→ Data items
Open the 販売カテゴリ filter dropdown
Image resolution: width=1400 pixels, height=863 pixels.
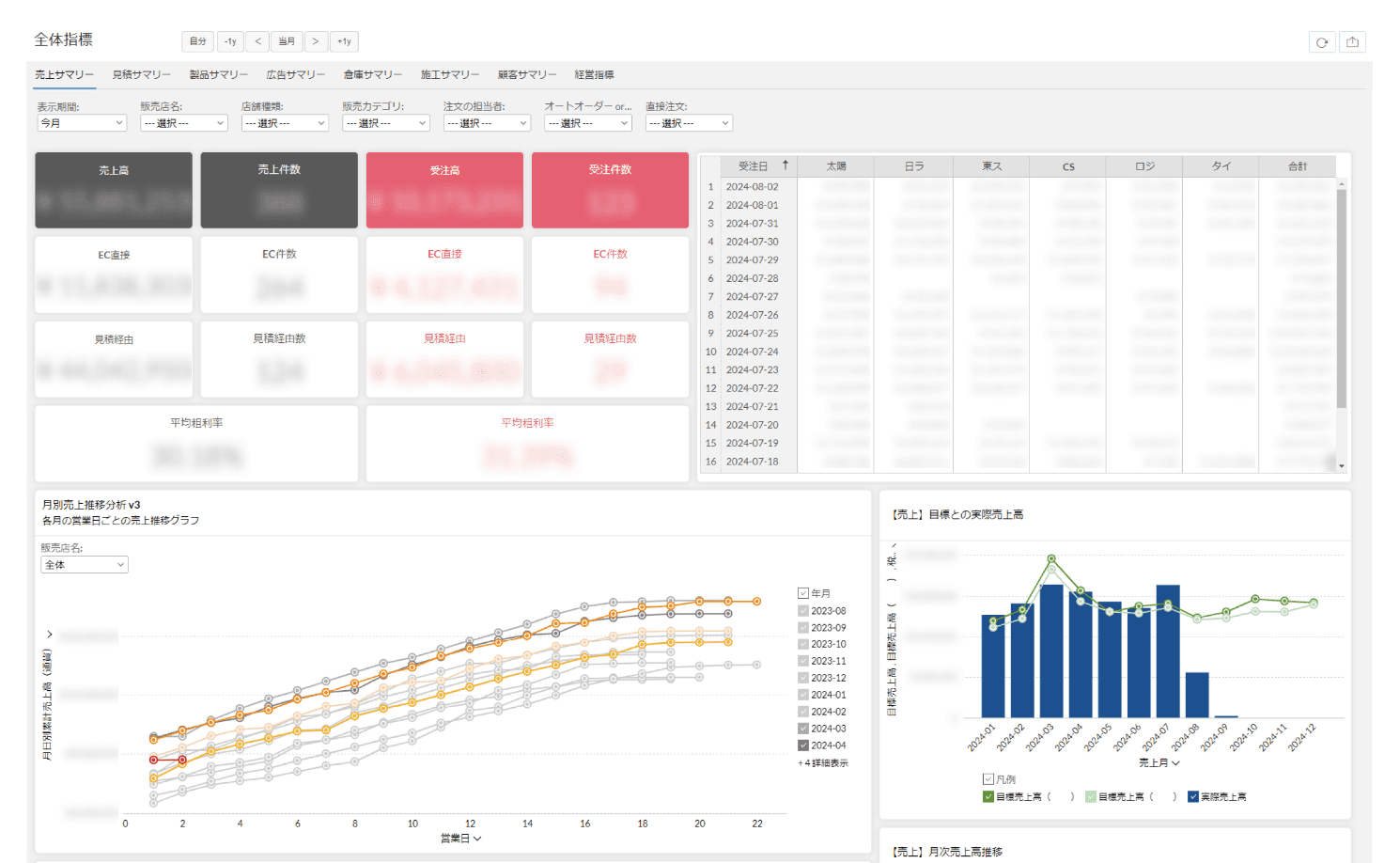click(385, 123)
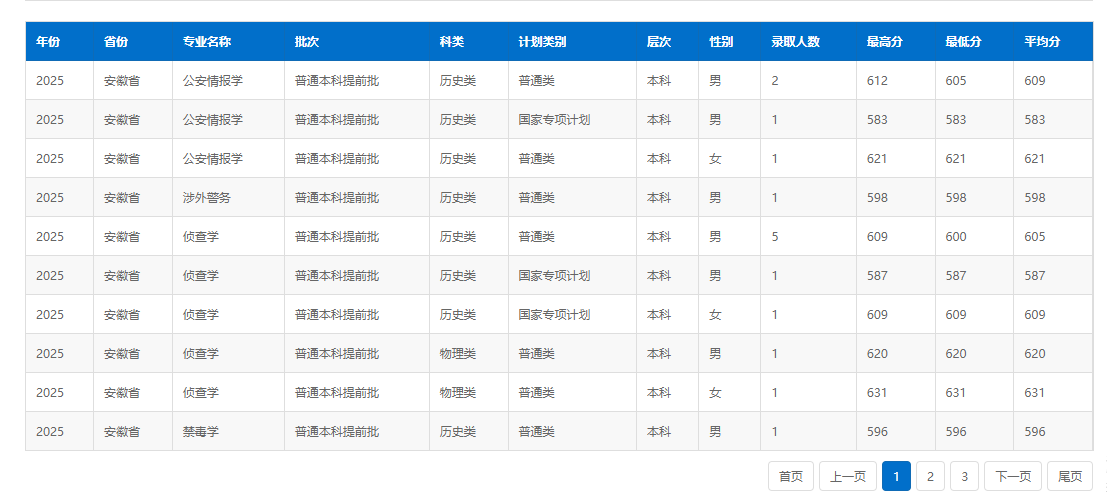Select the 涉外警务 major cell
Image resolution: width=1107 pixels, height=502 pixels.
pyautogui.click(x=207, y=198)
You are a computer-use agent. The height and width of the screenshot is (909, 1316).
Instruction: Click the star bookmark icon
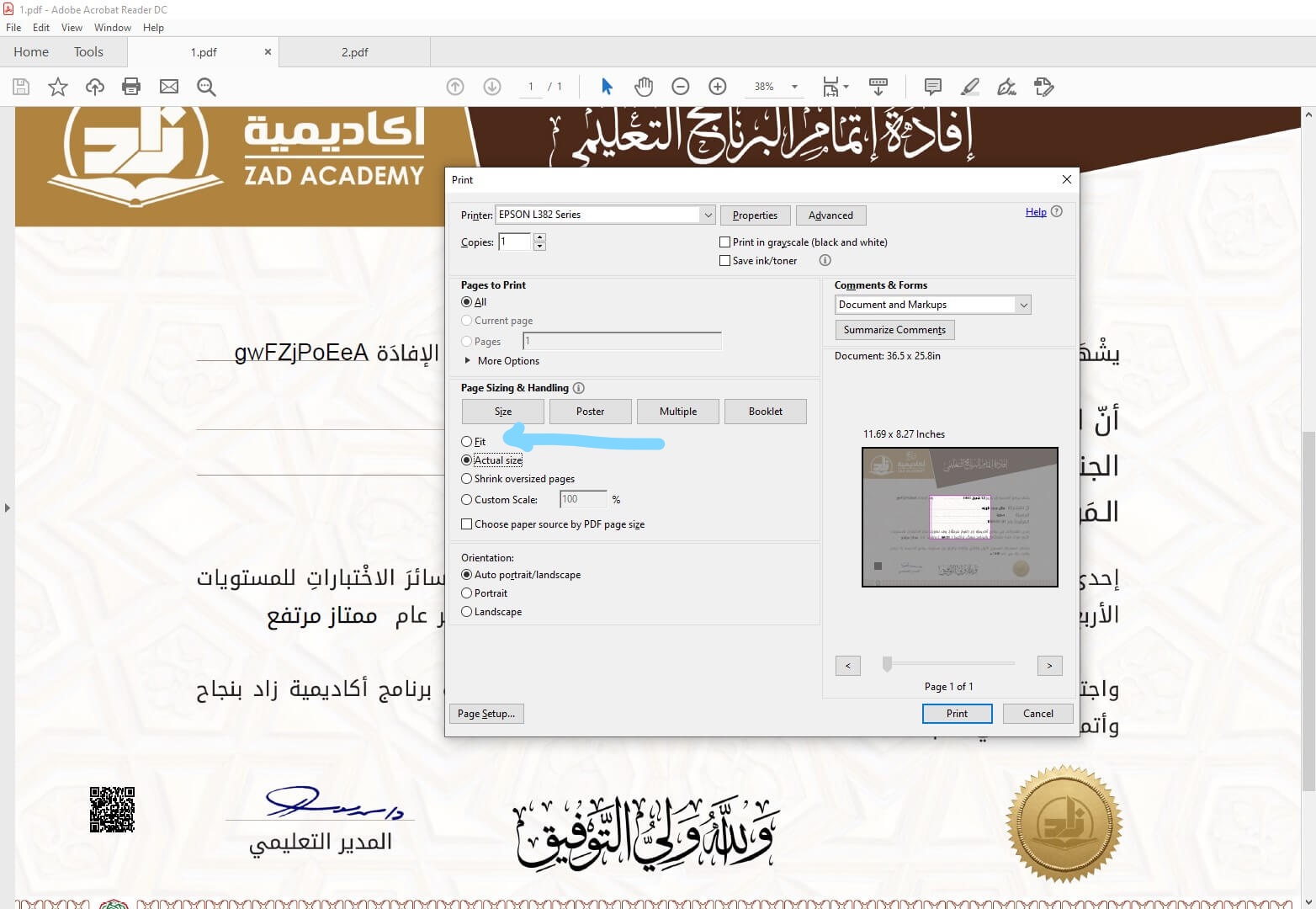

→ WORK ORDER
Restate word for word the lines starting at the one that contains "Image resolution: width=1400" and ending at the last line of the data. Skip every picture.

→ WRITTEN SOLUTION
Image resolution: width=1400 pixels, height=863 pixels.
click(385, 123)
Select the 涉外警务 major cell
Image resolution: width=1107 pixels, height=502 pixels.
pyautogui.click(x=207, y=198)
You are a computer-use agent. The height and width of the screenshot is (909, 1316).
Instruction: Click the star bookmark icon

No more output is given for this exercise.